Selain itu, Al-Qusyairi pun mengecam keras para sufi pada masanya, karena kegemaran mereka  mempergunakan pakaian orang-orang miskin, sementara tindakan mereka pada saat yang sama  bertentangan dengan tindakan mereka. Ia menekankan bahwa kesehatan batin, dengan berpegang teguh  pada Al-Quran dan As-Sunnah, lebuh penting ketimbang pakaian lahiriah. Sebagimana perkatannya.
“Duhai  saudaraku! Janganlah kamu terpesona oleh pakaian lahiriah maupun sebutan yang kau lihat (pada para sufi sezamannya). Sebab, ketika hakikat realitas-realitas itu tersingkapkan, niscaya tampak keburukan para sufi yang megada-ada dalam berpakaian - setiap tasawuf yang  tidak dibarengi dengan kebersihan maupun penjauhan diri dari maksiat adalah tasawuf palsu serta memberatkan diri; dan setiap yang batin  itu bertentangan dengan lahir adalah keliru dan  bukannya yang batin… setiap tauhid yang tidak dibenarkan Al-Qur’an maupun As-sunnah adalah pengingkaran Tuhan dan bukan tauhid; setiap pengenalan terhadapa Allah yang tidak dibarengi kerendahan hati maupuin kelurusan jiwa adalah palsu dan bukannya pengenalan terhadap Allah.”

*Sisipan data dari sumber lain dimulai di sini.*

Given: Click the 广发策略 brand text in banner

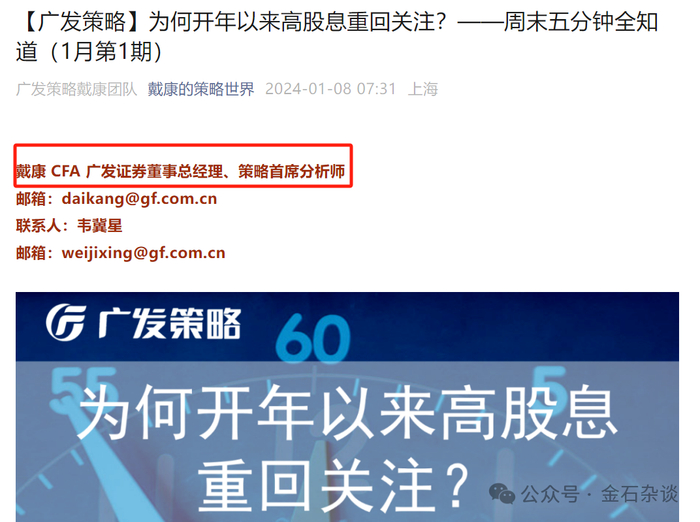Looking at the screenshot, I should (170, 323).
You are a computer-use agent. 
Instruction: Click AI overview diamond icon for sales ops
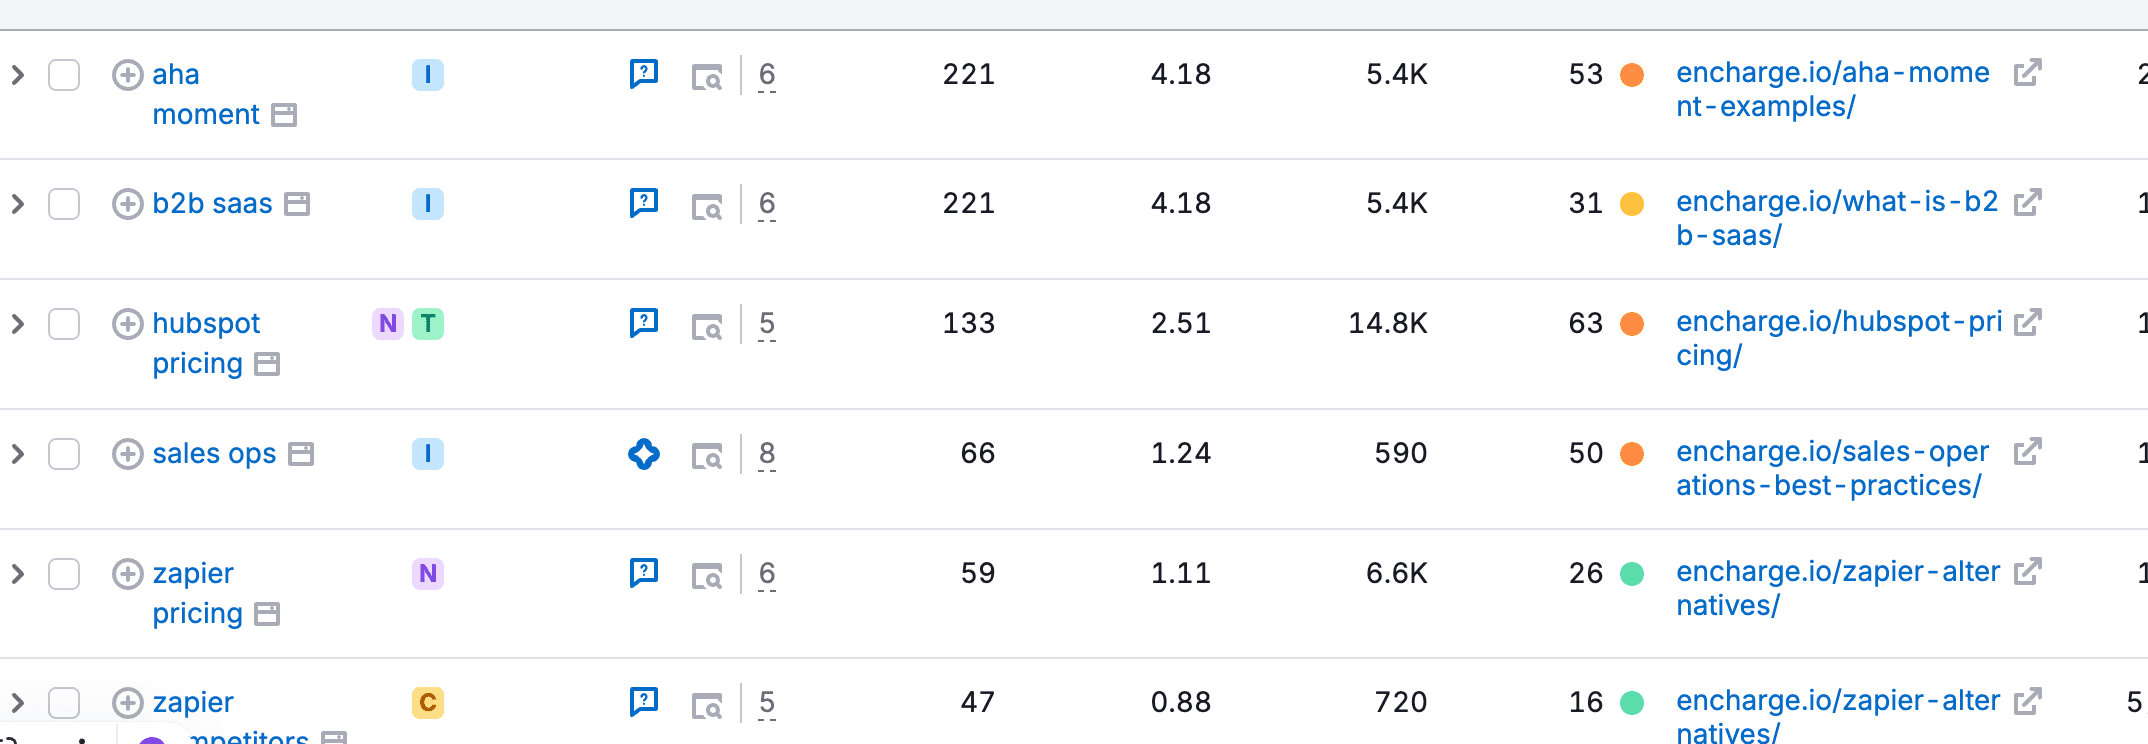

2.   Penyimpangan Para Sufi
Dalam konteks yang berbeda, dengan ungkapan yang pedas, Al-Qusyairi mengemukakan suatu penyimpangan lain dari pada abad kelima Hijriah,
“Kebanyakan para sufi yang menempuh jalan kebenaran dari kelompok  tersebut telah tiada. Dalam bekas mereka, tidak ada yang tinggal dari kelompok tersebut, kecuali bekas-bekas mereka.”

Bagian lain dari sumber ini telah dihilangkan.